Remembering Founders: Wang Ganchang

News, 28 May 2022

28 May is a remarkable day in the history of the Joint Institute for Nuclear Research. On this day in 1907, a prominent Chinese scientist, a researcher in the fields of elementary particle physics and thermonuclear fusion, Academician of the Chinese Academy of Sciences Wang Ganchang (1907-1998) was born. He was the JINR Vice-Director from 1958 to 1960 and one of the JINR founders.

He was also one of the founding fathers of Chinese nuclear physics and national research in the fields of cosmic rays and physics of elementary particles, a founder of Chinese laser synthesis technology.

Wang Ganchang was born in Changshu, Jiangsu Province, on 28 May 1907. In June 1929, he graduated from the Physical Department of Tsinghua University. In 1930, he studied at the Berlin University in Germany. In 1934, he received a degree of Doctor of Philosophy and returned to China. There, he worked at first at Shandong University and then headed the Physical Department of Zhejiang University (1936-1950).

In 1930, Wang was the first to propose the use of the Wilson chamber to study a new type of high-energy rays induced by the bombardment of beryllium by α-particles. An English physicist James Chadwick conducted the same experiment a year later and discovered a new type of particles – neutrons. Chadwick received the Nobel Prize in Physics for this discovery in 1935. Furthermore, in 1941, for the first time in the world, Wang Ganchang suggested the use of beta capture to detect neutrinos, but he could not conduct the experiment due to the war.

From April 1950 to 1956, Wang Ganchang worked at the Institute of Modern Physics of the Chinese Academy of Sciences. Since 1952, he held the post of the Deputy Director of the Institute. From 1953 to 1956, he headed the Centre for the study of cosmic rays created at his suggestion in the mountain area of the Yunnan province.

In 1956, the Chinese government started sending specialists to the Joint Institute for Nuclear Research in order to develop high energy physics in China.
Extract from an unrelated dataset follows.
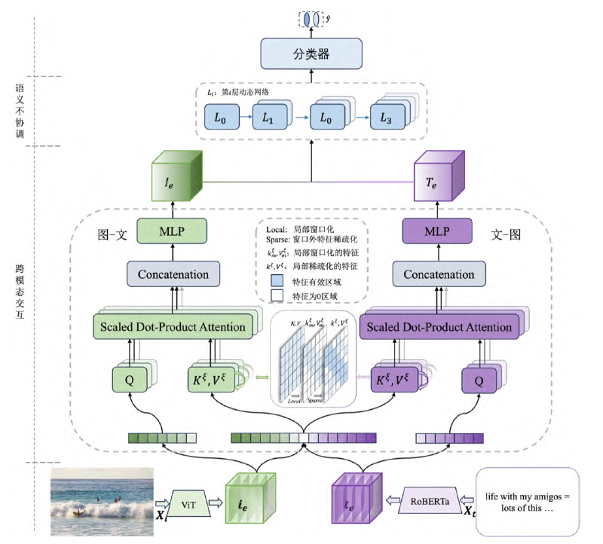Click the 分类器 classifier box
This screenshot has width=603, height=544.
pos(311,54)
Professor Wang was among those scientists, and he went to the USSR in April 1956.

During his years at the Institute, Wang Ganchang took part in the creation of the propane bubble chamber at the JINR Synchrophasotron, and he became one of the co-authors of the “antisigma-minus hyperon” discovery at JINR in 1959, heading the group of discoverers of the particle. The group of scientists analysed more than 40,000 photographs, which recorded tens of thousands of nuclear interactions.

On 22 December 1960, Wang Ganchang left JINR and returned to Beijing, where he took an active part in the project of developing the atomic bomb in China. In October 1964, the first atomic bomb test was successfully conducted, making China a nuclear-weapon state.
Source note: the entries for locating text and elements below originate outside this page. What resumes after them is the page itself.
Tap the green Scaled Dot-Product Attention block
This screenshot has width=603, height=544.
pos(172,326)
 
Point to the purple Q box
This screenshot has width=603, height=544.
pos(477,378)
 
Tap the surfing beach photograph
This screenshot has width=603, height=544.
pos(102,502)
Wang Ganchang combined many high posts at Chinese academic and political organizations. In 1978-1983, the scientist headed the China Institute of Atomic Energy (CIAE) making a decisive contribution to its development and formation.

Under the supervision and with the participation of this outstanding scientist, a pleiad of nuclear physicists of China was trained, experimental facilities were constructed and modernised, and the National Laboratory of Nuclear Physics of the Beijing Accelerator was established, as well as other centres. Thus, Wang Ganchang inspired not only the CIAE-JINR collaboration but also the China-Russia one.

He was an Honorary Doctor of the Moscow State University, a winner of the State Prize of China in science and technology. He was posthumously awarded the prize “Two bombs, one satellite” for merits to the Chinese nuclear programme. Since 2000, the Wang Ganchang Prize of the Chinese Physical Society has been awarded to physicists in elementary particle physics and inertial confinement nuclear fusion.